[Supplied records]
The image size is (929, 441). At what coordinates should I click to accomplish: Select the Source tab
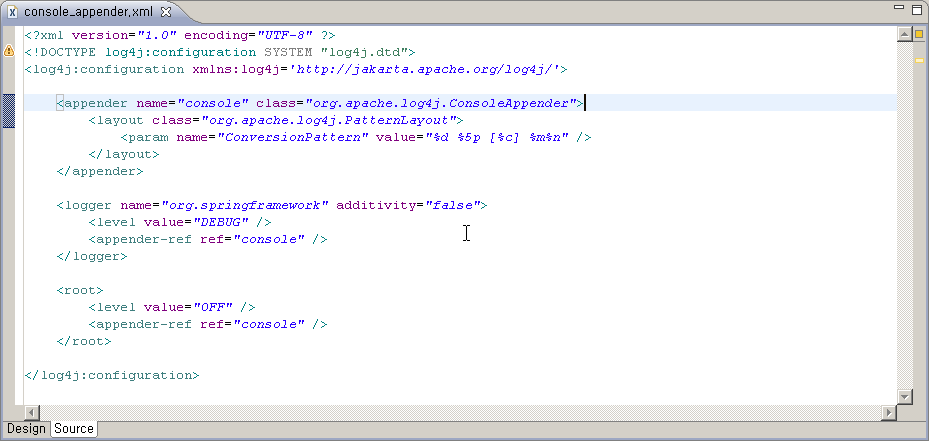[x=74, y=429]
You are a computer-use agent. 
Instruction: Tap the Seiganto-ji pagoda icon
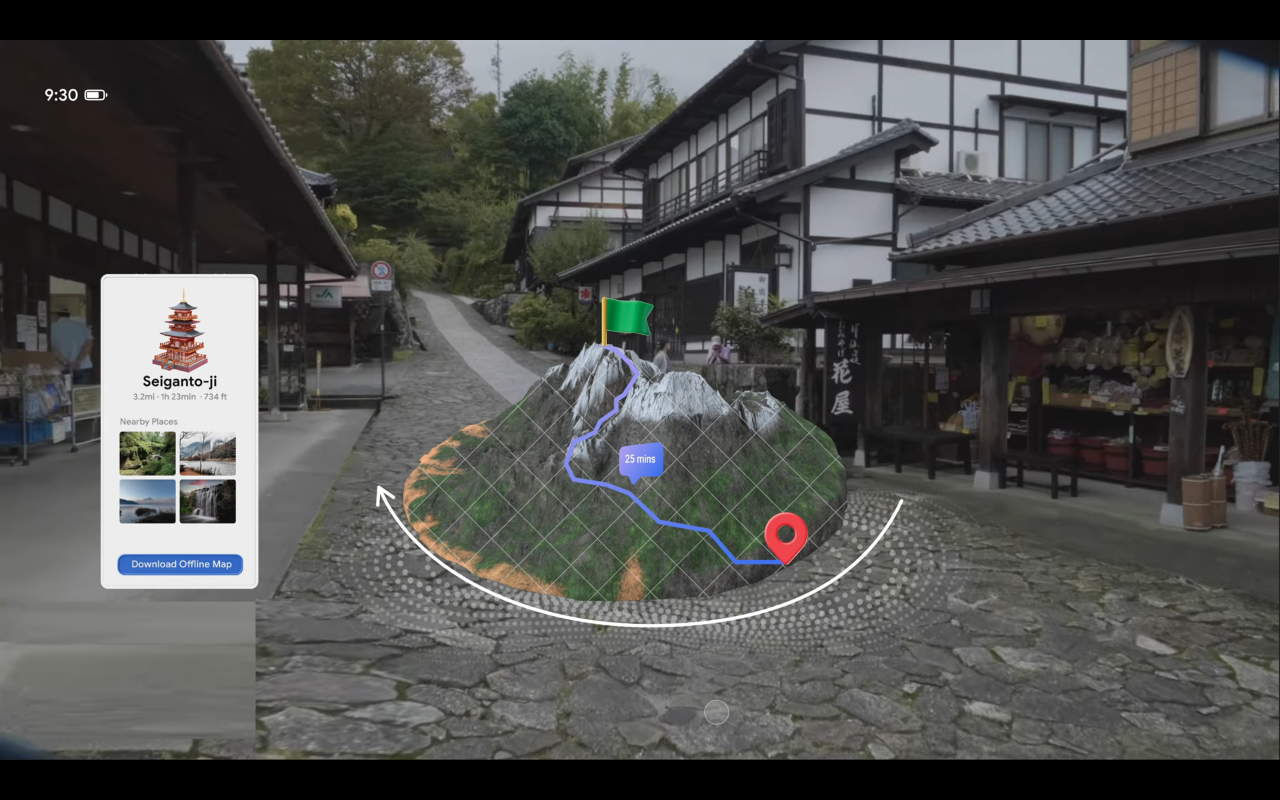pyautogui.click(x=180, y=333)
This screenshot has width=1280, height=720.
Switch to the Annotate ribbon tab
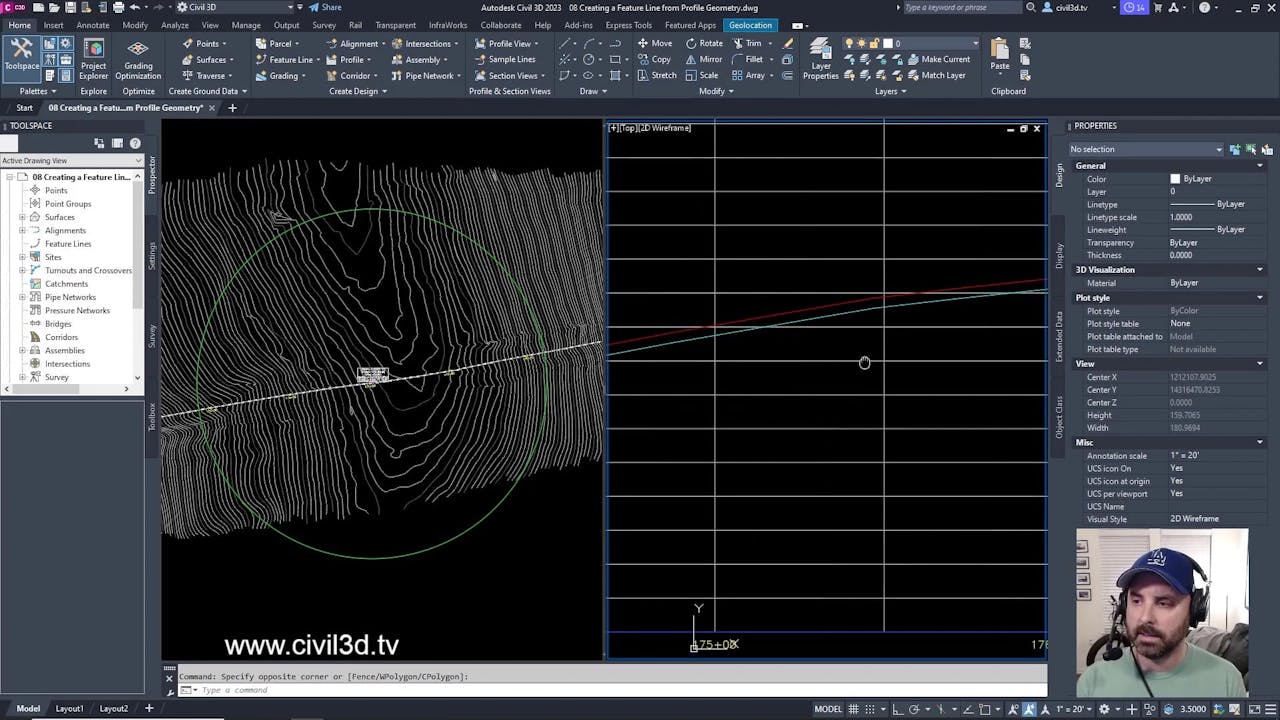tap(92, 25)
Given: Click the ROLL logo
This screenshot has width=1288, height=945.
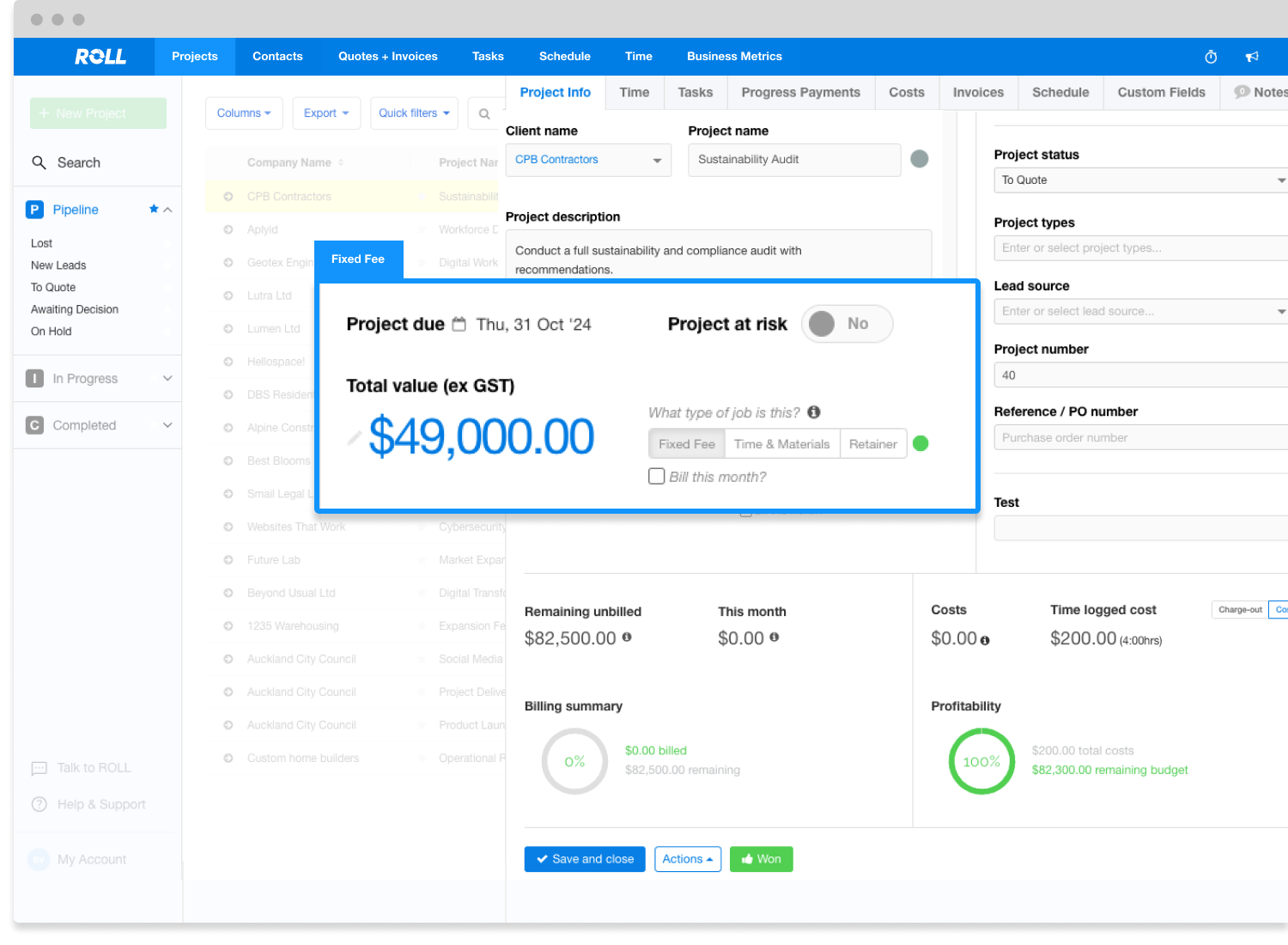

[Problem] Show all lines in the entries above where the string "height" appears.

[Exercise response]
This screenshot has width=1280, height=720.
This screenshot has width=1288, height=945.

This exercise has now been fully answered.